Available data -
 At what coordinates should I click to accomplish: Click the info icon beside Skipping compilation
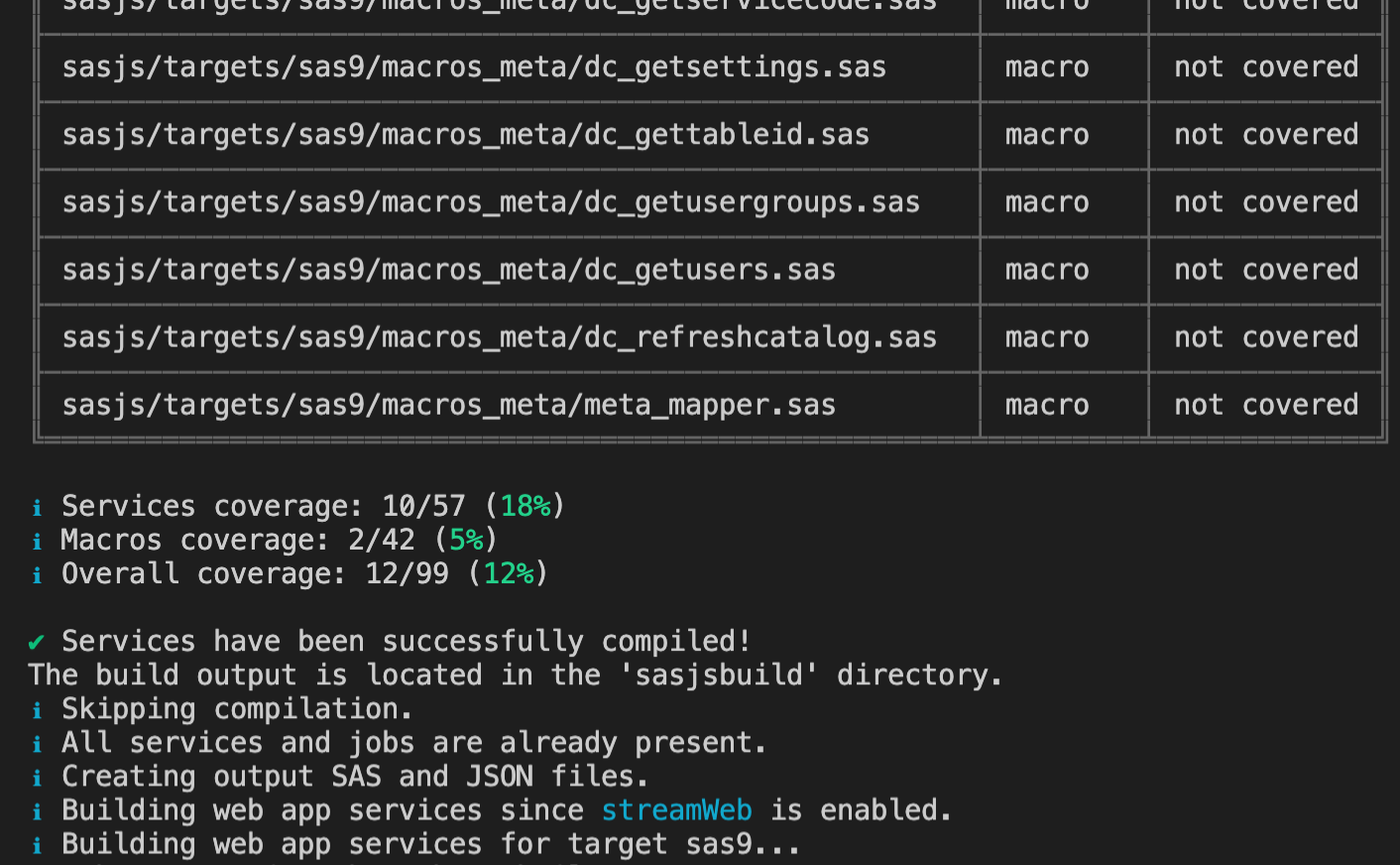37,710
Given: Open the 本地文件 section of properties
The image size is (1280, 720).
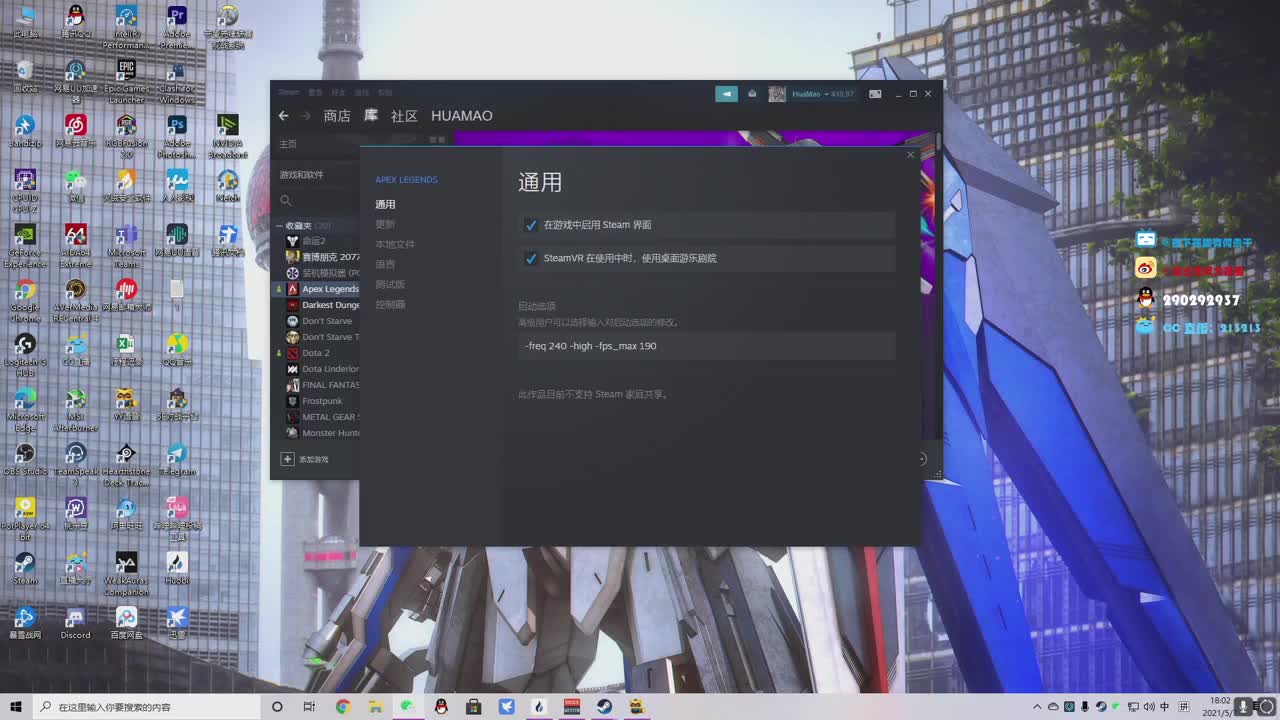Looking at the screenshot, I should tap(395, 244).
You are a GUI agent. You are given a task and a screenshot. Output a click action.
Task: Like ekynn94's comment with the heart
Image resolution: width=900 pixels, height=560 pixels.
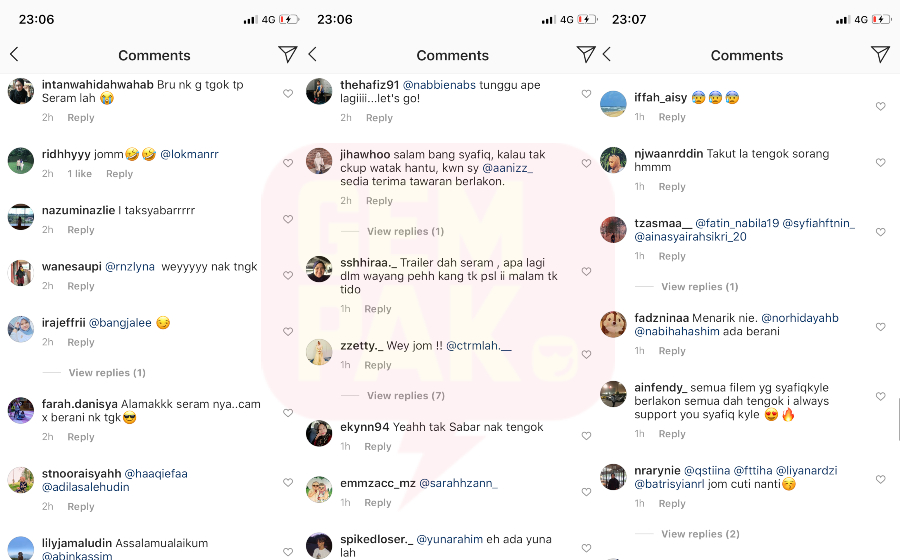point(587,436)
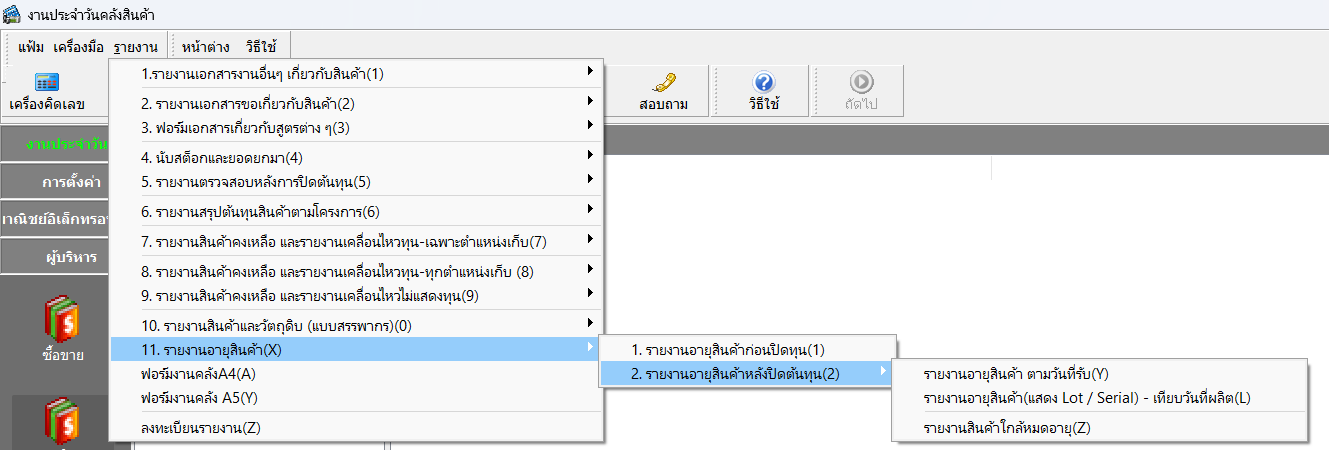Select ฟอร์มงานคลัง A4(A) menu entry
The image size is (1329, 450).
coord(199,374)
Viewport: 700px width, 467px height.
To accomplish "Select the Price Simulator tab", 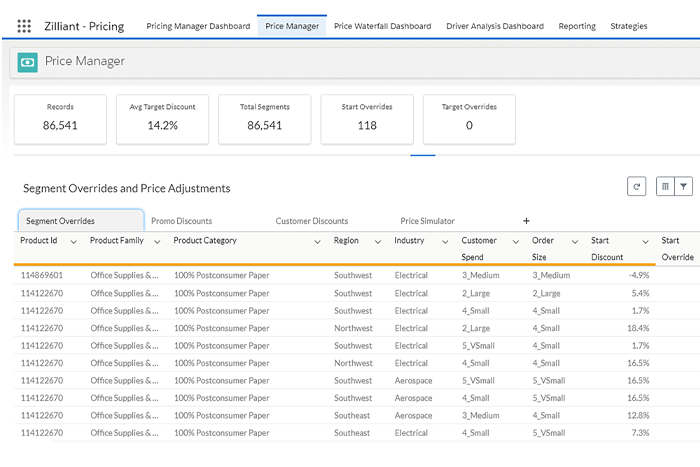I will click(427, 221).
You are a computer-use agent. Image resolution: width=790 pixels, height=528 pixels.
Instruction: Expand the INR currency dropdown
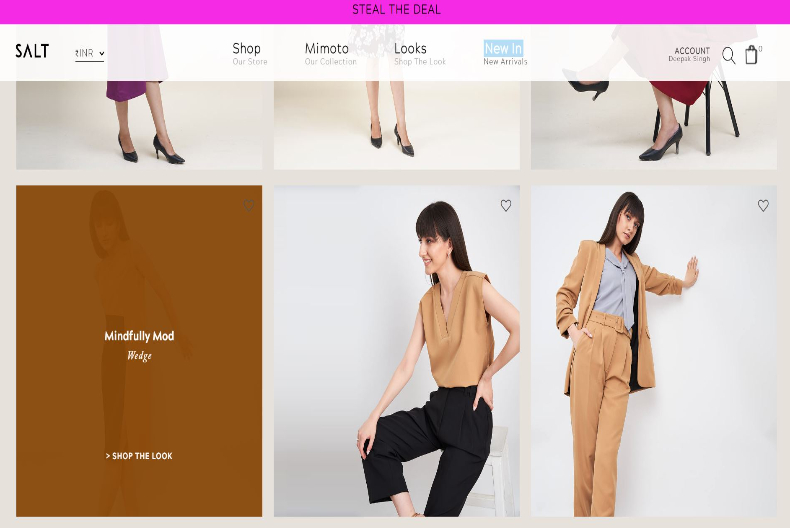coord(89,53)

Exercise details - Please output, exactly as written, the lines above from the one holding "Given: Open the 本地文件 section of properties" through the one holding "Task: Like ekynn94's comment with the heart", both included, with the pictures omitted.

Written response -
Given: Open the 本地文件 section of properties
The image size is (1280, 720).
Looking at the screenshot, I should tap(395, 244).
You are a GUI agent. You are given a task and a screenshot. Output a click action.
Task: Like ekynn94's comment with the heart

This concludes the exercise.